Semantic segmentation is a vital task in computer vision, where the goal is to classify each pixel in an image into a category. Over the years, DeepLab models have become a popular choice for this due to their accuracy and efficiency. In this tutorial, I’ll share my firsthand experience working with DeepLabV3+ in Keras to perform multiclass semantic segmentation.
I will walk you through setting up the model, preparing the data, and training the network with complete code examples. By the end, you’ll have a solid foundation to build your own segmentation projects with Keras.
What is DeepLabV3+?
DeepLabV3+ is an advanced semantic segmentation model that combines atrous convolution and an encoder-decoder architecture to capture multi-scale contextual information effectively.
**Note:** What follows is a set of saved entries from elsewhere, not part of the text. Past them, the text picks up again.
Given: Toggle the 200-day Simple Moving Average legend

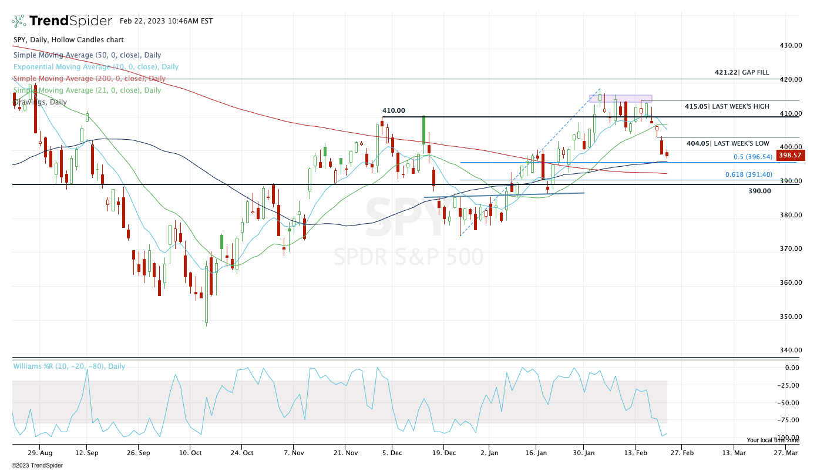Looking at the screenshot, I should (89, 79).
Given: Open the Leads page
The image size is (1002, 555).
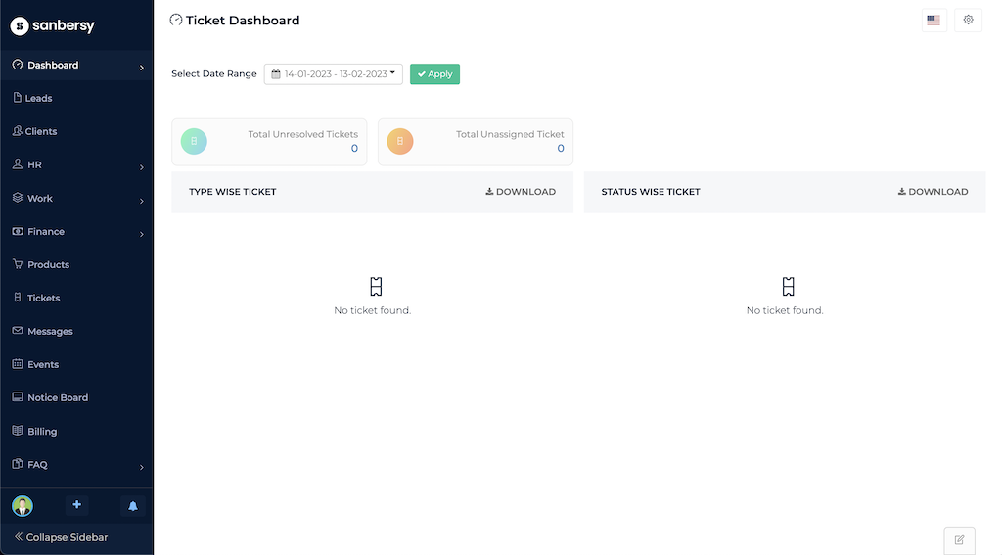Looking at the screenshot, I should point(39,98).
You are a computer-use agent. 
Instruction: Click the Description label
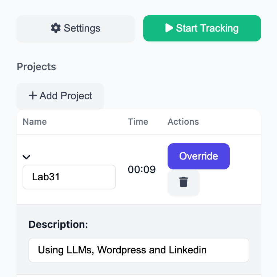(58, 224)
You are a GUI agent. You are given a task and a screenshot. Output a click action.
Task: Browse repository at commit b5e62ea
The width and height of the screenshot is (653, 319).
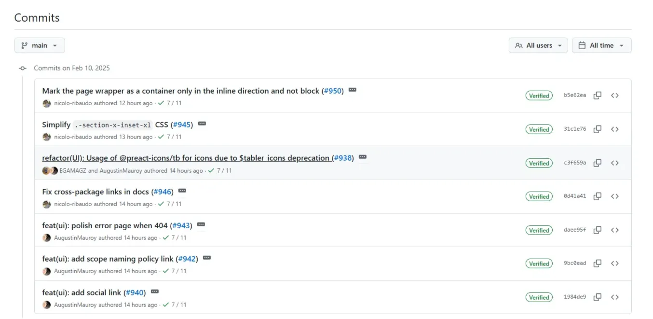click(x=614, y=96)
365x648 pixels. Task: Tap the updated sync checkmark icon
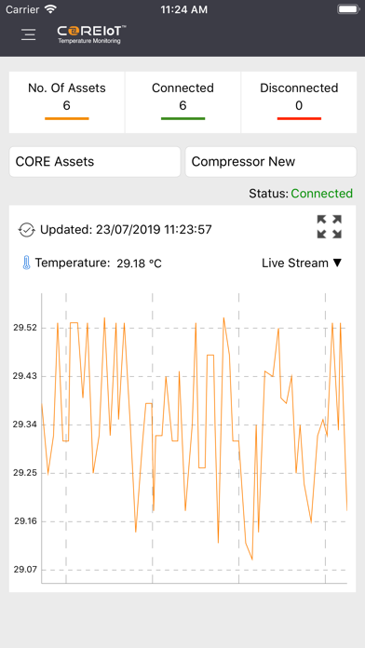26,230
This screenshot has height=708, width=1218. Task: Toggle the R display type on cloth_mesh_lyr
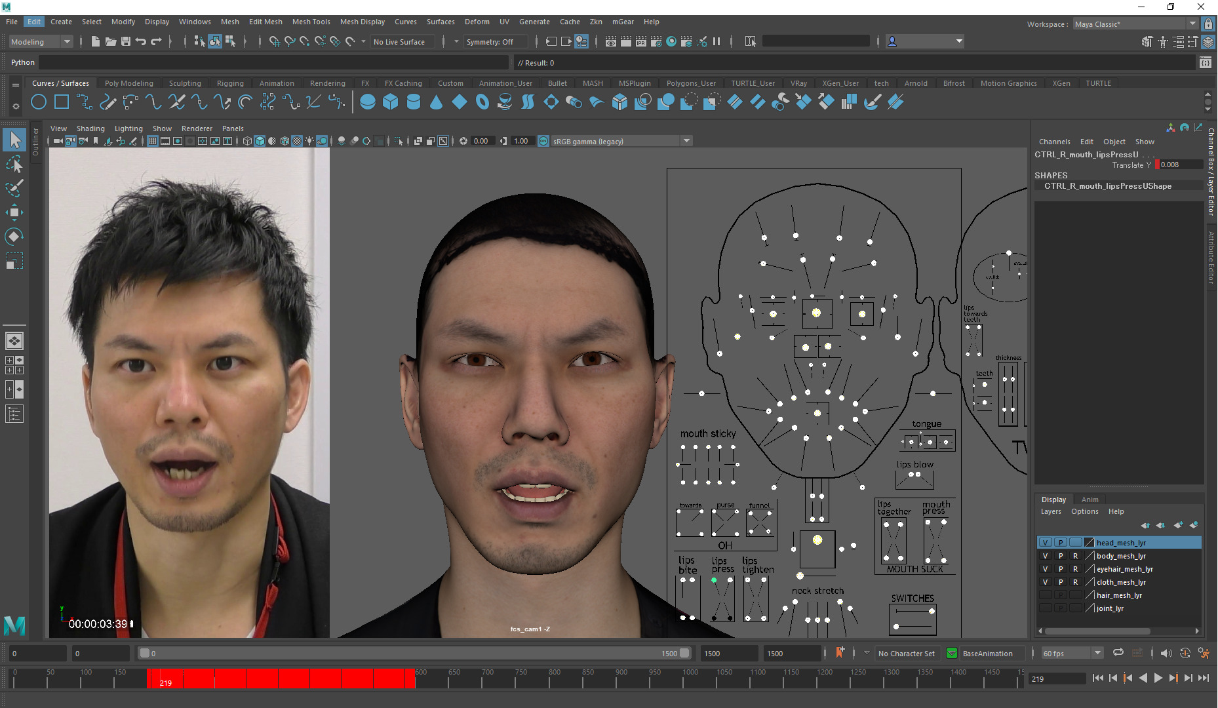[x=1075, y=582]
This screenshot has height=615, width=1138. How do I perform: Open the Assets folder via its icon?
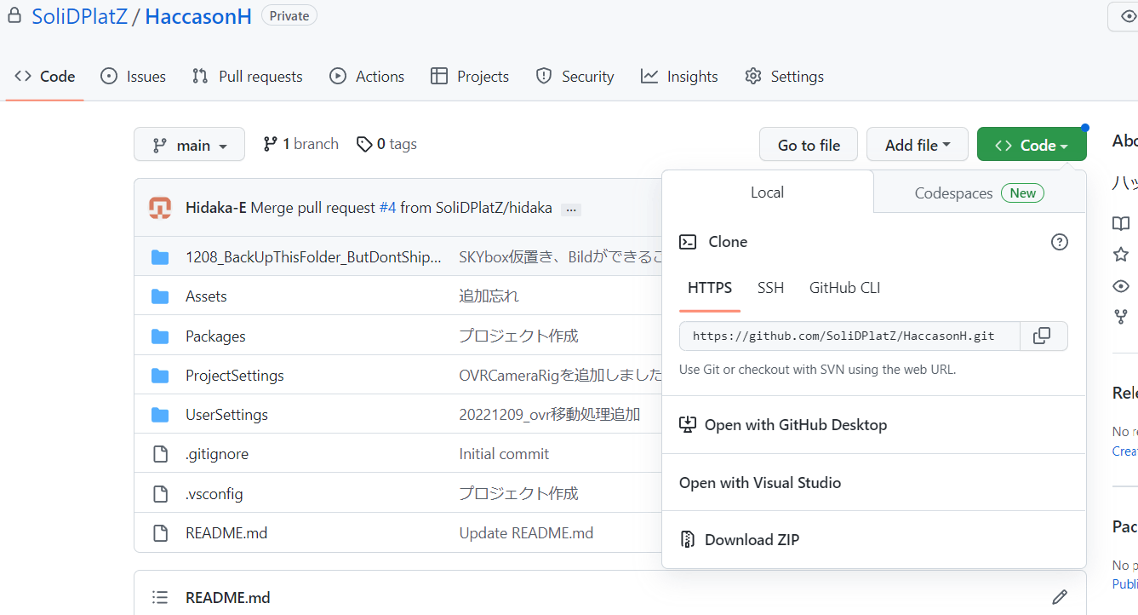(x=160, y=296)
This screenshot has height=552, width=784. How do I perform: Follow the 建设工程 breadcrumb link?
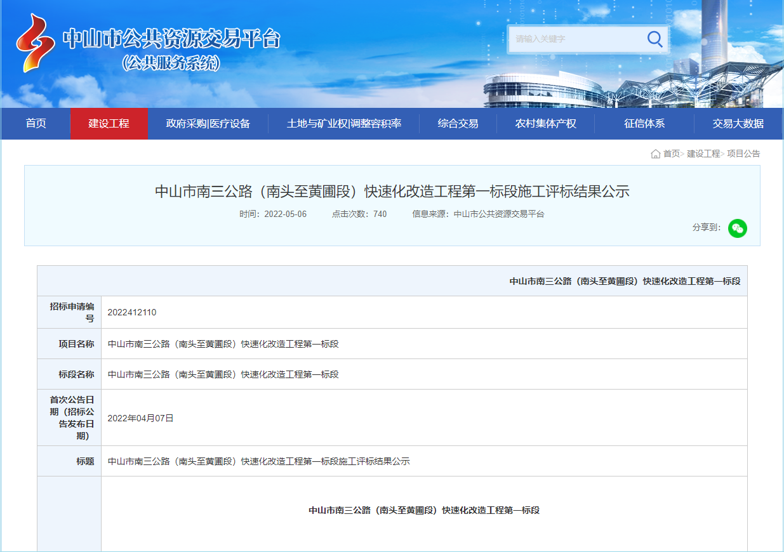pos(703,154)
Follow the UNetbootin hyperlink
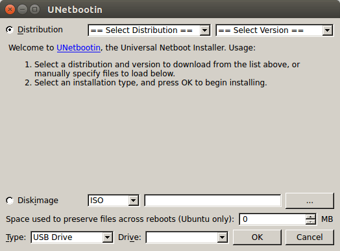This screenshot has width=340, height=251. tap(79, 48)
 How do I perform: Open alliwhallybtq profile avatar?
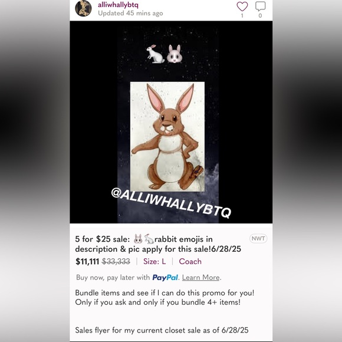click(x=83, y=8)
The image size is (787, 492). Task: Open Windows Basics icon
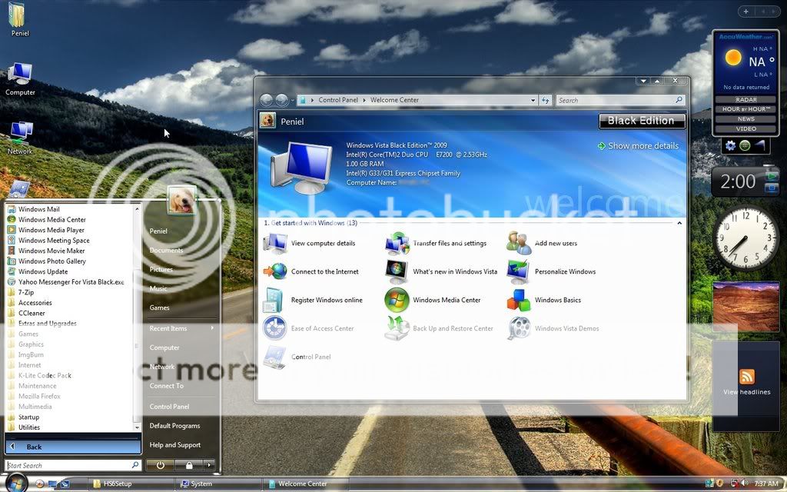coord(519,301)
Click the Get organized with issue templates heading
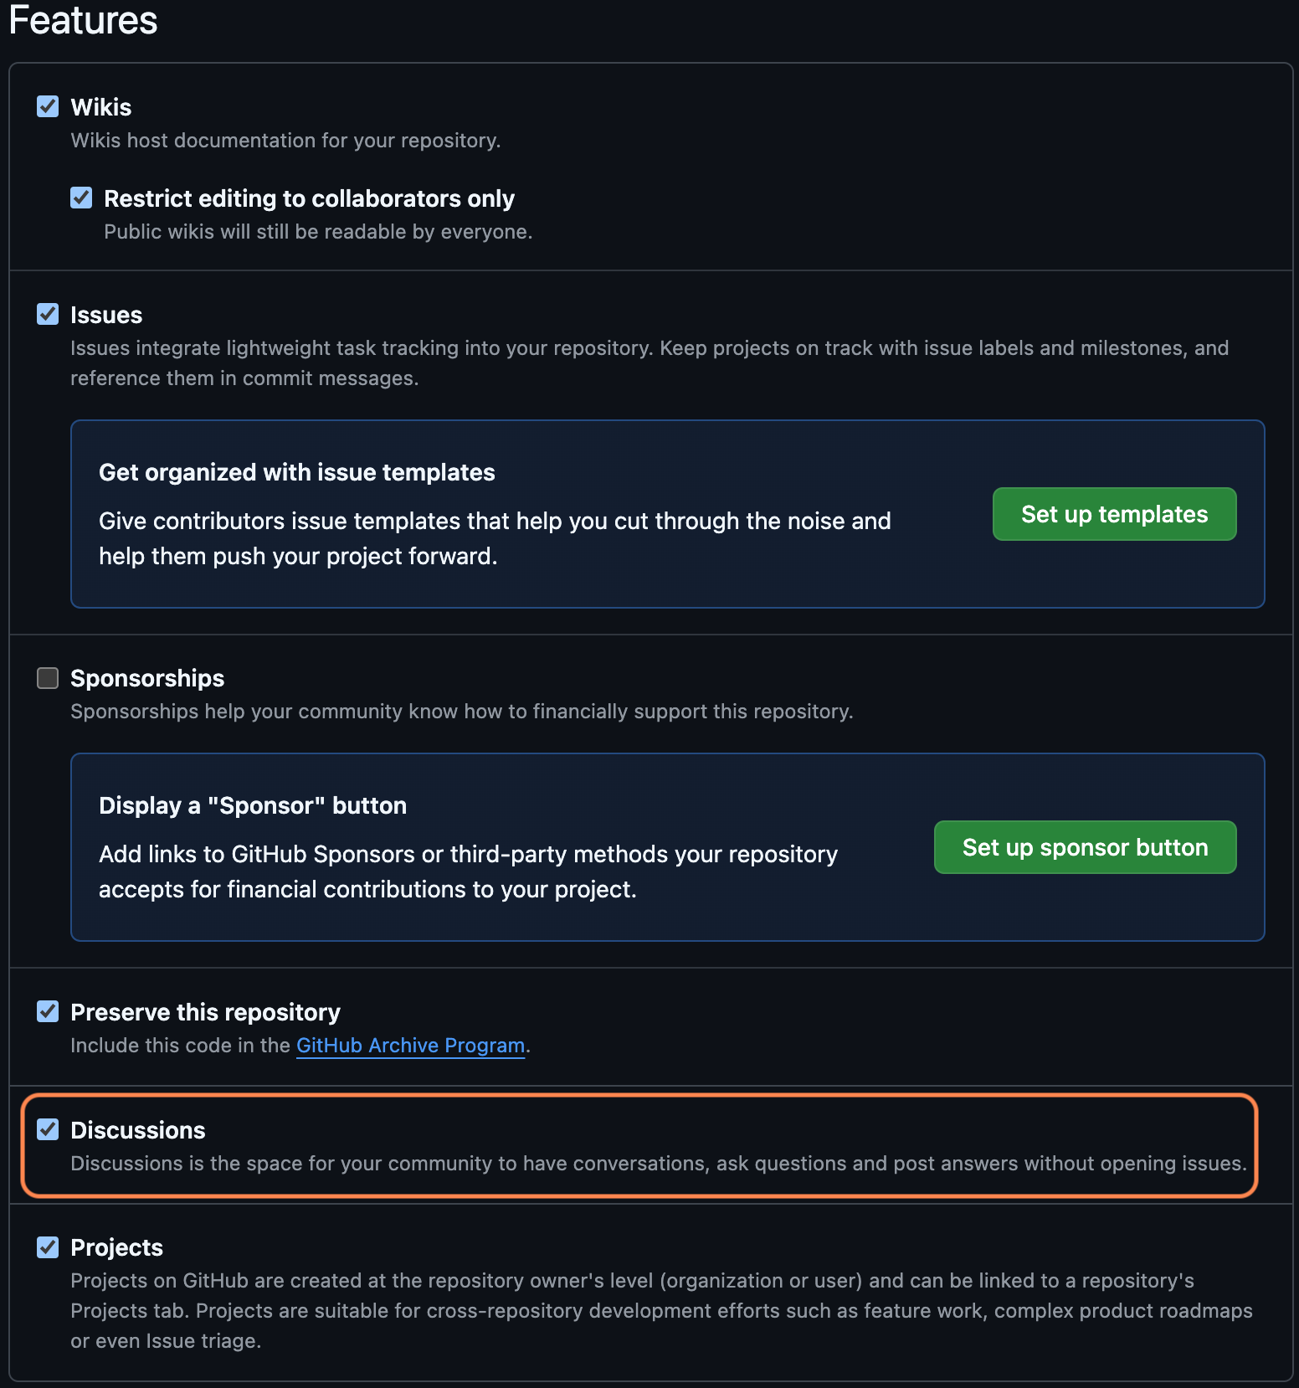Screen dimensions: 1299x1388 [297, 472]
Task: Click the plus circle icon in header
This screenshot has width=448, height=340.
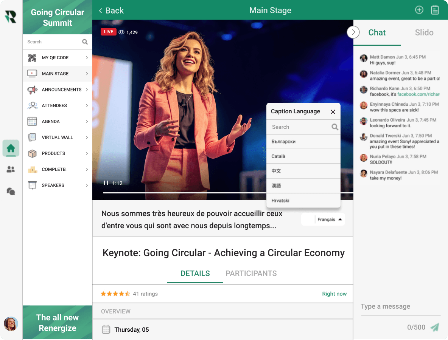Action: [419, 10]
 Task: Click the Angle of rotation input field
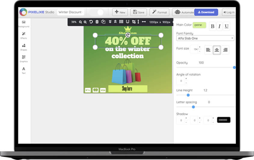[181, 81]
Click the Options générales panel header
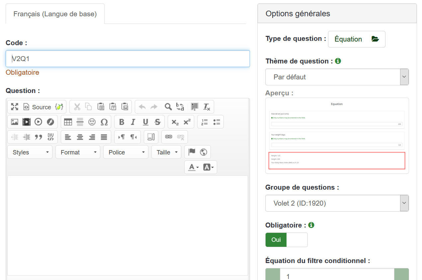The width and height of the screenshot is (422, 280). point(337,14)
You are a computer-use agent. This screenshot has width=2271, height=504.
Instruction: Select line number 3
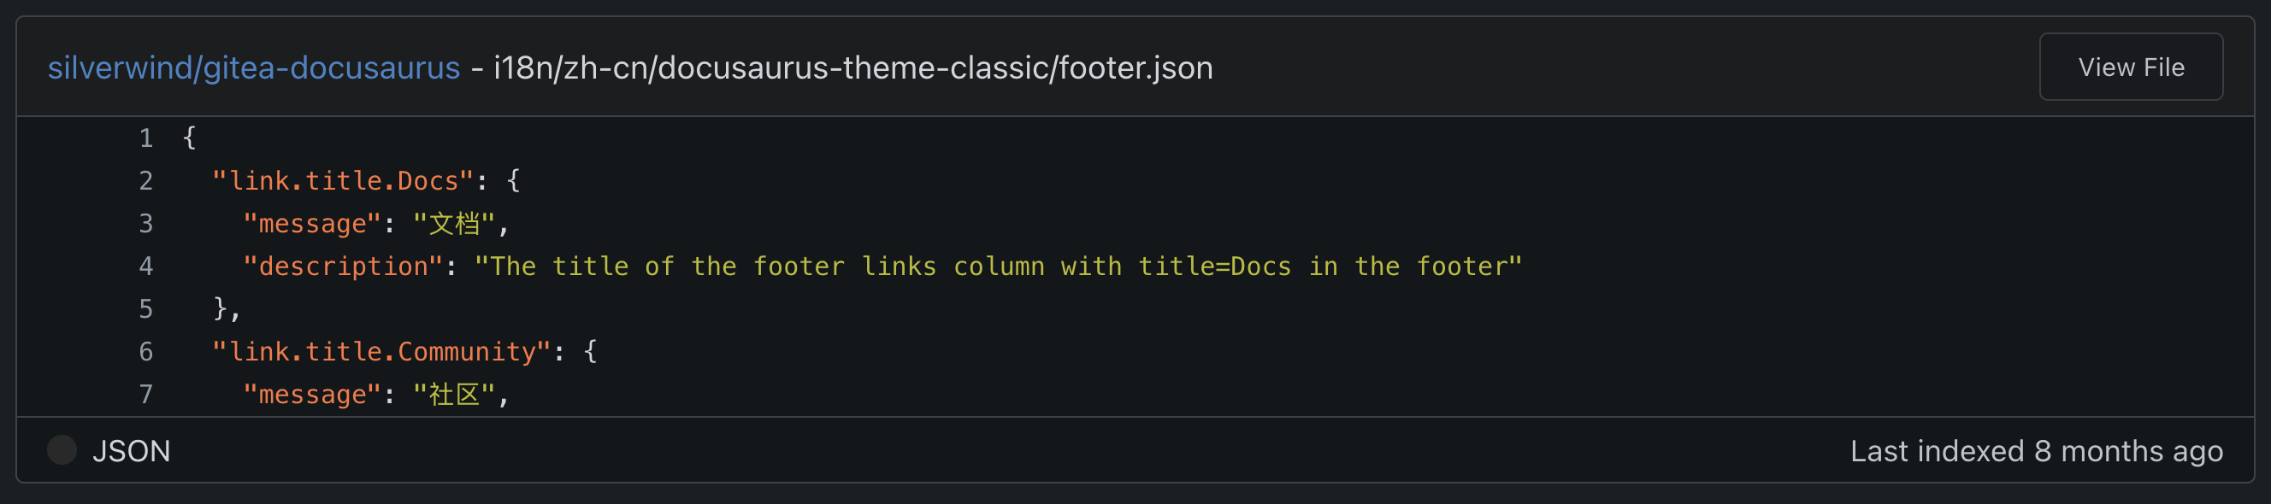coord(146,224)
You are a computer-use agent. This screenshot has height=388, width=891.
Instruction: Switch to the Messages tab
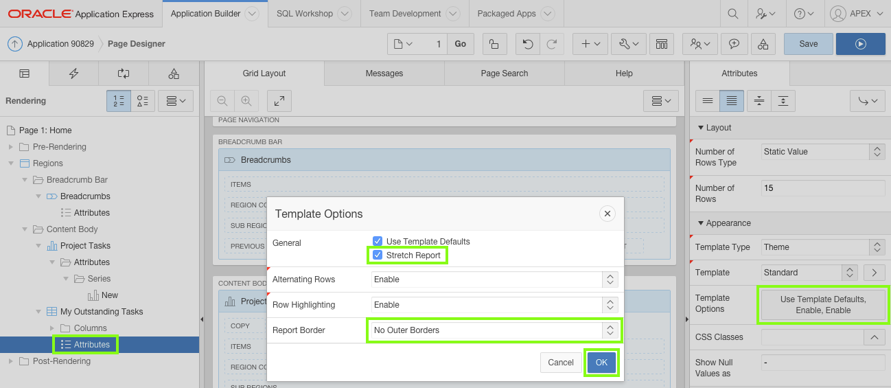384,73
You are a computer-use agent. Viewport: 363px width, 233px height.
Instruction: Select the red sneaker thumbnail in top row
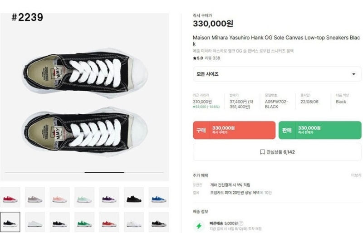click(x=10, y=198)
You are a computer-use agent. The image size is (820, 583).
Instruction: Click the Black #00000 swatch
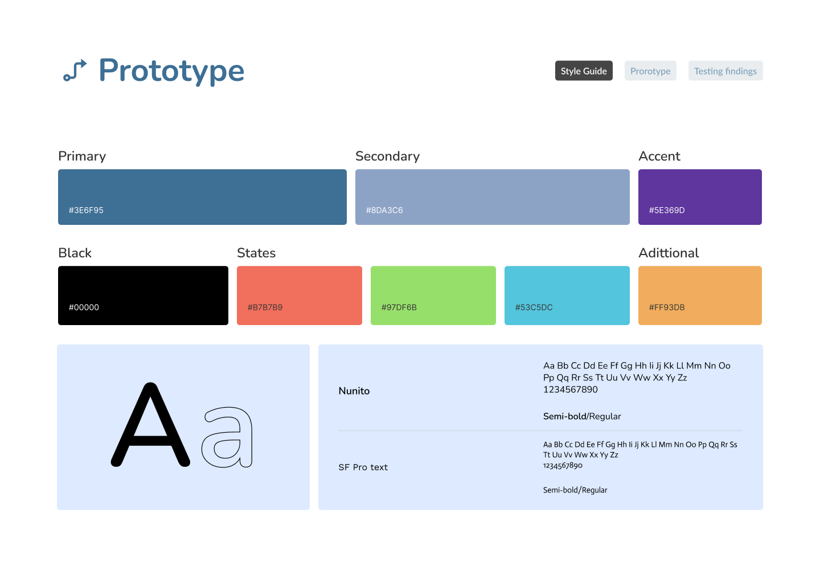click(x=143, y=295)
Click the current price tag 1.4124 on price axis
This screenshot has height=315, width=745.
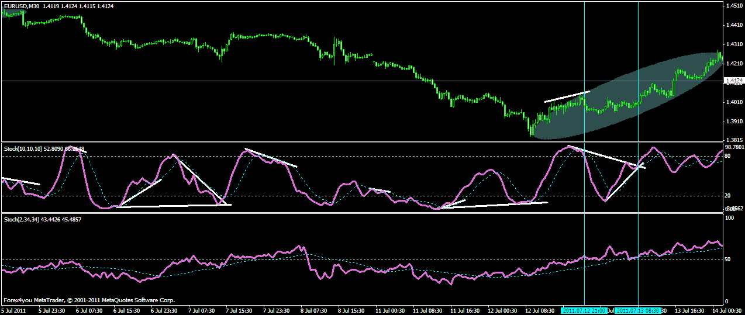coord(733,81)
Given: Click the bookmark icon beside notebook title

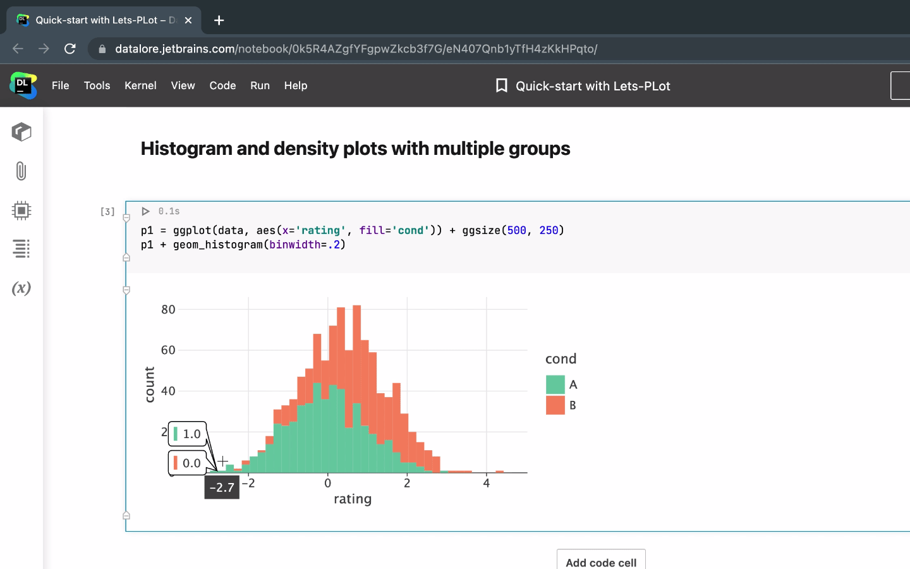Looking at the screenshot, I should pos(501,85).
It improves on previous DeepLab versions by refining object boundaries and producing more precise segmentation maps.
In Keras, implementing DeepLabV3+ requires building custom layers or using existing implementations. I will provide an easy approach you can easily adapt.
Prepare the Dataset for Multiclass Segmentation in Keras
Before diving into the model, data preparation is crucial. For multiclass segmentation, each pixel is labeled with a class index.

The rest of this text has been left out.